[Задачи и задания]:
1) Перепишите часть отрывка о Пушкине, начиная со слов «Эти строки передают» и заканчивая словами «как Болдинская осень.», заменив «Болдинская осень» на «Болдинская пора».
2) На какой срок, согласно отрывку о Пушкине, эпидемия холеры и карантины задержали поэта в Болдине?

[Отрывок для чтения]:
···
Позднее (в 1835 году) в рецензии на книгу Сильвио Пеллико «Об обязанностях человека» Пушкин скажет о «вечно новой прелести» Евангелия.

Вообще всё это место в рецензии достойно воспроизведения:

«Есть книга, коей каждое слово истолковано, объяснено, проповедано во всех концах земли, применено ко всевозможным обстоятельствам жизни и происшествиям мира; из коей нельзя повторить ни единого выражения, которого не знали бы наизусть, которое не было бы уже пословицею народов; она не заключает уже для нас ничего неизвестного; но книга сия называется Евангелием, — и такова её вечно новая прелесть, что если мы, пресыщенные миром или удручённые унынием, случайно откроем её, то уже не в силах противиться её сладостному увлечению и погружаемся духом в её Божественное красноречие» (7, 470).

Эти строки передают искренность и живость пушкинского религиозного чувства, но некоторая погрешность в слове едва ли не портит впечатление для чуткого уха.

Да, разумеется, слово имеет и иные значения, но в контексте духовно значимом, в сочетании с именами Христа и Богоматери, в разговоре о Евангелии требуется и соответствующий уровень словоупотребления.

И не оттого ли вычерчивает его перо такое кричащее слово — «бесы», обозначившее тему большого стихотворения, которое положило начало знаменитому периоду в поэтической жизни Пушкина, известного всем как Болдинская осень.

Замечательно соседство в собрании сочинений поэта: «Мадонна» и сразу вслед, на соседней странице — «Бесы».

Пушкин приезжает в Болдино в начале сентября 1830 года. История всем известна: необходимость уладить некоторые имущественные дела и формальности перед скорой женитьбой приводят поэта в отцовское имение, что в Лукояновском уезде Нижегородской губернии; как он предполагает, всего на несколько дней. Надвинувшаяся эпидемия холеры и установленные вокруг карантины задерживают его на три месяца. И эти три месяца — явление исключительное не только в биографии Пушкина или в истории литературы русской, но и мировой. Количество, конечно, никогда не было критерием в искусстве, но такое обилие шедевров, один за другим явившихся на свет в ту осень 1830 года, — повергает в невольное состояние и недоумения и восторга. И тем поразительнее, что начинается всё — с «Бесов».

Первые числа сентября. Погожая пора бабьего лета, ясный солнечный день, тишина.

Мчатся тучи, вьются тучи,

Невидимкою луна

Освещает снег летучий;

Мутно небо, ночь мутна.

Еду, еду в чистом поле;

Колокольчик дин-дин-дин...

В стихах — зимняя ненастная ночь. Пусть стихи были начаты ранее, но что-то же заставило к ним обратиться именно теперь. Зима, ночь, буран — тут не пейзаж с натуры, тут состояние души: холодное, мрачное, беспокойное.

Страшно, страшно поневоле

Средь неведомых равнин!

Пустыня мрачная, долина дикая... В этом же ряду возникают — наводящие страх неведомые равнины. И в их беспредельном пространстве —

Вижу: духи собралися

Средь белеющих равнин.
···
[Содержание материала]:

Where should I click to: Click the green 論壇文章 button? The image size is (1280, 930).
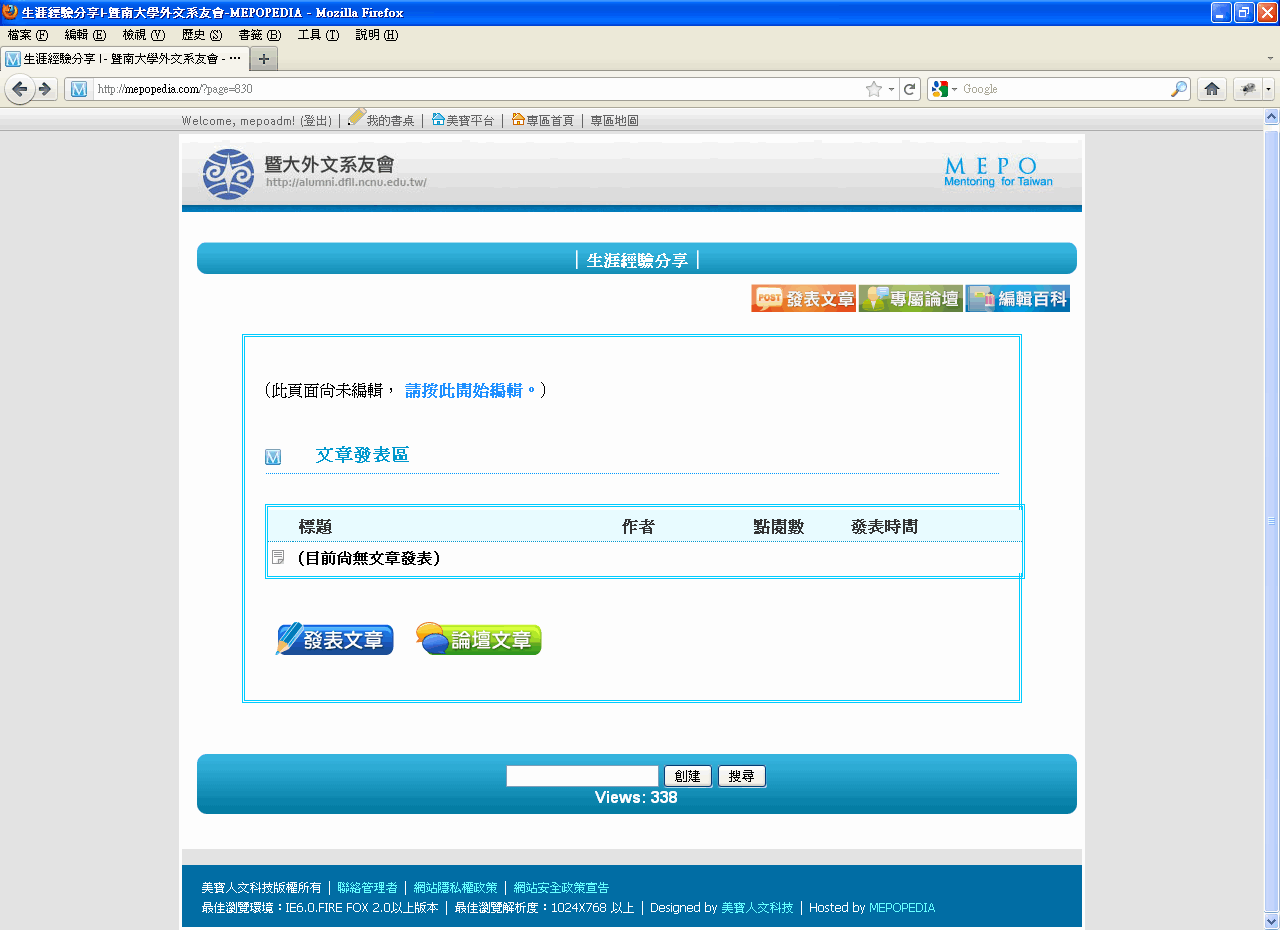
···
[Ответы по заданиям]:
1)
Эти строки передают искренность и живость пушкинского религиозного чувства, но некоторая погрешность в слове едва ли не портит впечатление для чуткого уха.

Да, разумеется, слово имеет и иные значения, но в контексте духовно значимом, в сочетании с именами Христа и Богоматери, в разговоре о Евангелии требуется и соответствующий уровень словоупотребления.

И не оттого ли вычерчивает его перо такое кричащее слово — «бесы», обозначившее тему большого стихотворения, которое положило начало знаменитому периоду в поэтической жизни Пушкина, известного всем как Болдинская пора.

2) Они задержали Пушкина в Болдине на три месяца.